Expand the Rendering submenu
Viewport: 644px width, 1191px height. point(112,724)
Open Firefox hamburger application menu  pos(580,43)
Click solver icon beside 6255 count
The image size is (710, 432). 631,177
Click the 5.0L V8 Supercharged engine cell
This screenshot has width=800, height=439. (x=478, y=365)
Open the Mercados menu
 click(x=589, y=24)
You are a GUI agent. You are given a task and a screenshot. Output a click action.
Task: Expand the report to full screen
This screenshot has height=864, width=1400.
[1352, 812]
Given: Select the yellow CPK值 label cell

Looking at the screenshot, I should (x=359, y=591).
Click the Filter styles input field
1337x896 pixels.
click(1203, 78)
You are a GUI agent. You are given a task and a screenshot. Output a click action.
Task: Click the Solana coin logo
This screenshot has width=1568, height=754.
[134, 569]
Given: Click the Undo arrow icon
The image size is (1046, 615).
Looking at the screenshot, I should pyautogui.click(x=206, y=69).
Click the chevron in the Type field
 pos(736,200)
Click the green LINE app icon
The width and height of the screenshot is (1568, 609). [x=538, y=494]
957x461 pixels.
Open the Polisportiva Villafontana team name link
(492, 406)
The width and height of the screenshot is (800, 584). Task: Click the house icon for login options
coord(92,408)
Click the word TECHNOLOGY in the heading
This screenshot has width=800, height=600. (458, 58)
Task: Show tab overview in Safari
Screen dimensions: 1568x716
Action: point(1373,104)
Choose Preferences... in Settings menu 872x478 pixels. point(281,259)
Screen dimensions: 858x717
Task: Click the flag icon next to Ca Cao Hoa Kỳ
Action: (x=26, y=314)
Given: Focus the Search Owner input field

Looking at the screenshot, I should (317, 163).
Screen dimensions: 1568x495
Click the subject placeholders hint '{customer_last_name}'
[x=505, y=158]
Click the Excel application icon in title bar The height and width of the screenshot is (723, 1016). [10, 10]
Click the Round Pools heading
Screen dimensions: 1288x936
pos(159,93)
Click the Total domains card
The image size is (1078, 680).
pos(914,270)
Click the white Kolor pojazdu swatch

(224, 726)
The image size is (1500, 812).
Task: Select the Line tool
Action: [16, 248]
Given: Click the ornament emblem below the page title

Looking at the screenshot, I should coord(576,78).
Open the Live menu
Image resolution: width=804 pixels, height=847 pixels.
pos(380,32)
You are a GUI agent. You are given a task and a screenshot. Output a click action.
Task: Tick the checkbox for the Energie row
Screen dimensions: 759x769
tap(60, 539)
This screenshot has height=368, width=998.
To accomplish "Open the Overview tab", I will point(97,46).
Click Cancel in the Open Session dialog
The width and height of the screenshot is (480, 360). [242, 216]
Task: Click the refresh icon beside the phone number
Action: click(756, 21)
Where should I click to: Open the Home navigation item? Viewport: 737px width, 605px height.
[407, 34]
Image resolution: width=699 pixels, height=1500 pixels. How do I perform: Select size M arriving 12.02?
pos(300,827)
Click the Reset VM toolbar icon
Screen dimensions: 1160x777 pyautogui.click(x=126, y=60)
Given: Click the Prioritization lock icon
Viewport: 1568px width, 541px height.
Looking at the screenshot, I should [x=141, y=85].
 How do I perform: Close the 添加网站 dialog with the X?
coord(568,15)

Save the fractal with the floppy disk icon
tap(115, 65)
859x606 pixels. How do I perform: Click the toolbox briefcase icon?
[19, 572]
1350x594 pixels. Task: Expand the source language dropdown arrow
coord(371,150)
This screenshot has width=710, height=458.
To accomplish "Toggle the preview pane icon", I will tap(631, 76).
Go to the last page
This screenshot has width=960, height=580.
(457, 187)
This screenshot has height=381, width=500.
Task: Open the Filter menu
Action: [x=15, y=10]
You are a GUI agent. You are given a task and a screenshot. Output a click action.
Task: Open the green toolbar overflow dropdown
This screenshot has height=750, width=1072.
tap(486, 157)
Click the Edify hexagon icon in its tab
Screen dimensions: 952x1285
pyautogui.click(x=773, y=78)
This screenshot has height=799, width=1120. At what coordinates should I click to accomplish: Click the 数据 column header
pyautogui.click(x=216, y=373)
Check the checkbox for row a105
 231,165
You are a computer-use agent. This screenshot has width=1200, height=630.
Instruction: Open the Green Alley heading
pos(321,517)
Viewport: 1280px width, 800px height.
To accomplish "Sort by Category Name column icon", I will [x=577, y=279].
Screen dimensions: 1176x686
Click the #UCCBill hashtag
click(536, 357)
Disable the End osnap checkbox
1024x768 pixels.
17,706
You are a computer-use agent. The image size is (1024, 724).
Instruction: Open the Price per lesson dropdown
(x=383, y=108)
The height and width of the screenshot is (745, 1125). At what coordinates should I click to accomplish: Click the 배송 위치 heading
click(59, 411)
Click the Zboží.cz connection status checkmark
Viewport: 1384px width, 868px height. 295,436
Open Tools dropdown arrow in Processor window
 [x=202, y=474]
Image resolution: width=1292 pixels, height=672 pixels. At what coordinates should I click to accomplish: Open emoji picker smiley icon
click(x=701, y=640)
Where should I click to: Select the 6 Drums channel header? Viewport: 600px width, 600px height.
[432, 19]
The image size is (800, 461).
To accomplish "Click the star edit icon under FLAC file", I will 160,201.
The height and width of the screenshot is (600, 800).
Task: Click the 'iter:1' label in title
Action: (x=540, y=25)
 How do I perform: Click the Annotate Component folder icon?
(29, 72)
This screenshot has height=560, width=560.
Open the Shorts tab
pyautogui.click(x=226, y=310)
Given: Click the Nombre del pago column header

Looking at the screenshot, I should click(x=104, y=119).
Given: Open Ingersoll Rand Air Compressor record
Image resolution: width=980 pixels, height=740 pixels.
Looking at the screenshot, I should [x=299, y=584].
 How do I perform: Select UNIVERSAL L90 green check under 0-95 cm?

TRY IT »
Please return the lines above that run from the line containing "Click the subject" to the line containing "Given: Click the Prioritization lock icon", inclusive, exactly and with no other lines.

SOLUTION TO THE PROBLEM »
Click the subject placeholders hint '{customer_last_name}'
[x=505, y=158]
Click the Excel application icon in title bar The height and width of the screenshot is (723, 1016). [10, 10]
Click the Round Pools heading
Screen dimensions: 1288x936
pos(159,93)
Click the Total domains card
The image size is (1078, 680).
pos(914,270)
Click the white Kolor pojazdu swatch

(224, 726)
The image size is (1500, 812).
Task: Select the Line tool
Action: [16, 248]
Given: Click the ornament emblem below the page title

Looking at the screenshot, I should coord(576,78).
Open the Live menu
Image resolution: width=804 pixels, height=847 pixels.
pos(380,32)
You are a GUI agent. You are given a task and a screenshot. Output a click action.
Task: Tick the checkbox for the Energie row
Screen dimensions: 759x769
tap(60, 539)
This screenshot has height=368, width=998.
To accomplish "Open the Overview tab", I will point(97,46).
Click Cancel in the Open Session dialog
The width and height of the screenshot is (480, 360). [242, 216]
Task: Click the refresh icon beside the phone number
Action: click(756, 21)
Where should I click to: Open the Home navigation item? Viewport: 737px width, 605px height.
[407, 34]
Image resolution: width=699 pixels, height=1500 pixels. How do I perform: Select size M arriving 12.02?
pos(300,827)
Click the Reset VM toolbar icon
Screen dimensions: 1160x777 pyautogui.click(x=126, y=60)
Given: Click the Prioritization lock icon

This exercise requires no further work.